Science

Western Wildfires Reverse U.S. Clean Air Gains

A rise in pollutants from forest fires in the Pacific Northwest has begun to reverse a decade of clean air gains in the U.S., according to a new study from the National Center for Atmospheric Research.

Western forests have become increasingly dry as the climate changes, resulting in larger plumes of smoke moving eastward annually across the U.S. Altogether, these plumes expose as many as 130 million people in the Pacific Northwest, central U.S. and Northeast to harmful chemicals and tiny particles, researchers detail in the study, which was published this week in Nature Communications.

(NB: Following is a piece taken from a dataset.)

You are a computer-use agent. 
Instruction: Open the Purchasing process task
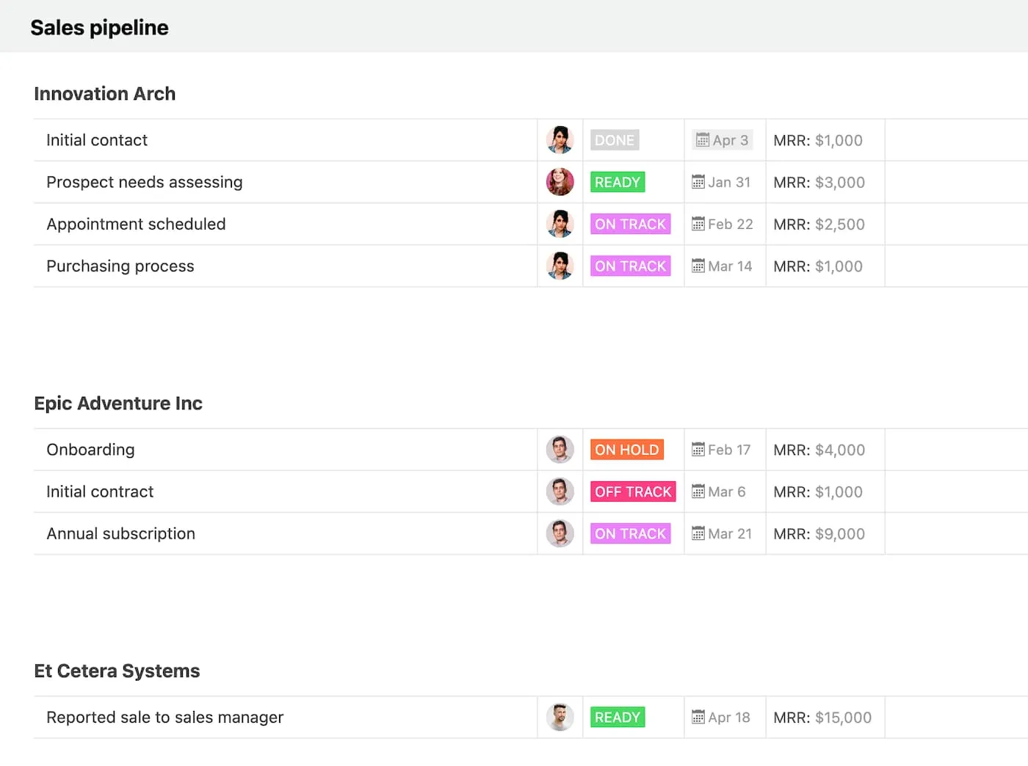point(120,266)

“Wildfire emissions have increased so substantially that they’re changing the annual pattern of air quality across North America,” explained Rebecca Buchholz, an atmospheric chemist and the lead author of the study. “It’s quite clear that there is a new peak of air pollution in August that didn’t used to exist.”

The scientific team included researchers not only from NCAR, but also from the University of Colorado Boulder, Colorado State University, Columbia University, China’s Tsinghua University and NASA. They used satellite data to track carbon monoxide levels in the smoke as it moved eastward. Carbon monoxide is a prime indicator that a plume contains more dangerous materials, caused by incomplete combustion. They include chemicals such as furan, benzene and formaldehyde, as well as aerosols in microscopic particles that can penetrate human lungs.

“It is a fingerprint pointing to health issues far downwind from these fires,” Buchholz explained in an interview.

She said researchers were able to eliminate other potential causes of the pollution, such as emissions from northern China, because satellite data showed that China’s efforts to reduce pollution began taking effect around 2010.

But from 2012 to 2018, the NCAR study showed, pollution levels across the northern U.S. were rising, despite the anti-pollution laws and regulations for cleaner-burning cars that had resulted in air quality improvement a decade earlier.

Records of respiratory deaths in Colorado — in the middle of the eastward-moving smoke plume — further defined the problem. These deaths had been declining in the month of August from 2002 to 2011. But from 2012 to 2018, they “increased significantly,” according to the study.

The evidence pointed to the forest fires in the Pacific Northwest, as well as in adjacent regions in Canada and Northern California.

“I wouldn’t have been able to do this study without long records,” Buchholz said, noting that two instruments on NASA’s Terra satellite, launched in 1999, helped the team track the carbon monoxide and identify the other pollutants as they moved.

One of two monitoring devices in the Terra satellite is nearing the end of its life, Buchholz said. Three new geostationary satellites from Asia and Europe — and one soon to be launched in the U.S. — will help track future plumes.

In future years, the study suggested, August’s eastward plume of smoke could include emissions from fires in Northern California, where the drought has become more severe. That could spread the health problems to even more people.

Reducing the health impacts of future August smoke plumes “will take the combined efforts of trying to address climate change and also managing the fires in the Northwest Pacific,” Buchholz said.